Limited Waiver Agreement and Amendment No. 1 to the Credit Agreement
On August 11, 2022, the Company and GulfMark Holdings, GulfMark Energy, Inc. (“GulfMark Energy”) and Service Transport Company (“Service Transport”), each a wholly owned subsidiary of the Company, as borrowers (collectively, the “Borrowers” and each individually, a “Borrower”) entered into a Limited Waiver Agreement and Amendment No. 1 to the Credit Agreement (“Amendment No. 1”) with the subsidiary guarantors of the Borrowers and Wells Fargo Bank, National Association, as administrative agent and issuing lender, and the other lenders party thereto (collectively, the “Lenders”).
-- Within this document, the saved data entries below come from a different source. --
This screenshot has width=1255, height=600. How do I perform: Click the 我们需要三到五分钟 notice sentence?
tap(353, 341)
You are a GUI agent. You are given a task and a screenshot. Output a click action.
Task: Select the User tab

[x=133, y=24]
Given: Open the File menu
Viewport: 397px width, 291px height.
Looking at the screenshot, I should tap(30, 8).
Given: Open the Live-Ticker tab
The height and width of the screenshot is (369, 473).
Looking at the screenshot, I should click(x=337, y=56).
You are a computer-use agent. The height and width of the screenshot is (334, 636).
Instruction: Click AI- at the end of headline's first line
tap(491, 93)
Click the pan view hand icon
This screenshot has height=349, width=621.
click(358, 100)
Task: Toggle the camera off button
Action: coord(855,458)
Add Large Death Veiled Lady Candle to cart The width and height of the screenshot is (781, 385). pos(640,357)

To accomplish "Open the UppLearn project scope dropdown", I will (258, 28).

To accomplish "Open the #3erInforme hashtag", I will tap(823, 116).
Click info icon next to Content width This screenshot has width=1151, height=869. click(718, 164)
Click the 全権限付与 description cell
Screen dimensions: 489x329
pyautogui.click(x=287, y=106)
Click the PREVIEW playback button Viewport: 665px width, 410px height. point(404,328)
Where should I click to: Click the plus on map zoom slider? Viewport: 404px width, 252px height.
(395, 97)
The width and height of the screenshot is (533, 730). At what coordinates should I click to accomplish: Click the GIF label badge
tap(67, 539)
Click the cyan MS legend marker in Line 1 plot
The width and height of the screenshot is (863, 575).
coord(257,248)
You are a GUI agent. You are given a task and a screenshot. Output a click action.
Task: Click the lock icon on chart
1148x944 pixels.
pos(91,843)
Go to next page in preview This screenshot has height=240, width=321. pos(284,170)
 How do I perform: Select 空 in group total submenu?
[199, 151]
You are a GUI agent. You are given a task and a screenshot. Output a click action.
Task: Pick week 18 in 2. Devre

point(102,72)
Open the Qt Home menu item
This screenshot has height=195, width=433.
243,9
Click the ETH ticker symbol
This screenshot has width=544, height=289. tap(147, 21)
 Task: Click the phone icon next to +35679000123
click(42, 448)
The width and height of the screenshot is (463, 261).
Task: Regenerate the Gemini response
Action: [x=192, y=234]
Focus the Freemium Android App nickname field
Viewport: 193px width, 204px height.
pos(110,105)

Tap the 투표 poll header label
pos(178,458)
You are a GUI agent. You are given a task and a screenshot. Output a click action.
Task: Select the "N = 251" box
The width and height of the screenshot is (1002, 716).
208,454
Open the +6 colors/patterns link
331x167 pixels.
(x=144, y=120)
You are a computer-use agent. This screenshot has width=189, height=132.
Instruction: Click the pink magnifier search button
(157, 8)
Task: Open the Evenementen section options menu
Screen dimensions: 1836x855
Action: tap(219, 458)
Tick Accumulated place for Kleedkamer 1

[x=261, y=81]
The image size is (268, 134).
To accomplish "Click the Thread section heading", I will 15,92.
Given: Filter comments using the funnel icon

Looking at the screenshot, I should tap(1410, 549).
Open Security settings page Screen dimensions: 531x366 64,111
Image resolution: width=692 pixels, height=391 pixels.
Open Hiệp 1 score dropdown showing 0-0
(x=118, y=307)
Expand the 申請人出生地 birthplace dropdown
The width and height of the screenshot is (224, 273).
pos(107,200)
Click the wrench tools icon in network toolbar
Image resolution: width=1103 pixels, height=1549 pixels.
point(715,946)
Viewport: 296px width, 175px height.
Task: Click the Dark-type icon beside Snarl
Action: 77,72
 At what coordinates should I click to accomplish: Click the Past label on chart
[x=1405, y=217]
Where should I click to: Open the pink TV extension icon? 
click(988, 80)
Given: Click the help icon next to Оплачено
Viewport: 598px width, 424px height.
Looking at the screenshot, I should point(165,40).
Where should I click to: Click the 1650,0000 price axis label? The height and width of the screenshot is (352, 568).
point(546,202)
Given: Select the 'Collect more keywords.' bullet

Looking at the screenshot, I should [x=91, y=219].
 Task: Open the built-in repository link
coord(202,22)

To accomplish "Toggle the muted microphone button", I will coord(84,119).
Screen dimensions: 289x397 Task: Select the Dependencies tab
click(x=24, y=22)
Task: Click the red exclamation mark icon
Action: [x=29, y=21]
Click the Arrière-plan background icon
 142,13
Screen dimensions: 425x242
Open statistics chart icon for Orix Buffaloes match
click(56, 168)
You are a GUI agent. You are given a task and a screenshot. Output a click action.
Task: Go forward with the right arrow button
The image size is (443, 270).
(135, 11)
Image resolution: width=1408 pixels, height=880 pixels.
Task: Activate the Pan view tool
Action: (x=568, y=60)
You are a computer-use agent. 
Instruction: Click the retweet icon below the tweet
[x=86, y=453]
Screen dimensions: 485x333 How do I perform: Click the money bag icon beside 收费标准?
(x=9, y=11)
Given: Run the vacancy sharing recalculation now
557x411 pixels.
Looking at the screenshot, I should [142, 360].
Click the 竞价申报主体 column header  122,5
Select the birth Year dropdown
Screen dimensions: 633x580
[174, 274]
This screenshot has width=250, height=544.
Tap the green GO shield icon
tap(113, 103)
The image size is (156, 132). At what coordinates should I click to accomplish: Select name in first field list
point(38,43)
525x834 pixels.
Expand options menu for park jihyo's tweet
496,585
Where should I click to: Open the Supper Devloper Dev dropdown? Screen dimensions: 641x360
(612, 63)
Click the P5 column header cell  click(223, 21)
Pursuant to the terms of Amendment No. 1, the parties agreed to increase the borrowing capacity under the existing credit agreement to a total of $60.0 million (increased from $40.0 million) and extend the maturity date to August 11, 2025. Amendment No. 1 also waives certain specific non-financial events of default that existed under
the credit agreement as a result of the Company forming GulfMark Holdings as a new subsidiary and entering into certain other inter-company transactions.
From time to time, certain of the Lenders, their affiliates and/or their predecessors have provided commercial banking, investment banking and other financial advisory services to Adams or its subsidiaries. The Lenders and their affiliates may, from time to time in the future, engage in transactions with and perform services for Adams and its subsidiaries in the ordinary course of business.
The description of Amendment No. 1 contained in this Item 1.01 does not purport to be complete and is qualified in its entirety by the full text of Amendment No. 1, a copy of which is filed herewith as Exhibit 10.1, and incorporated by reference herein.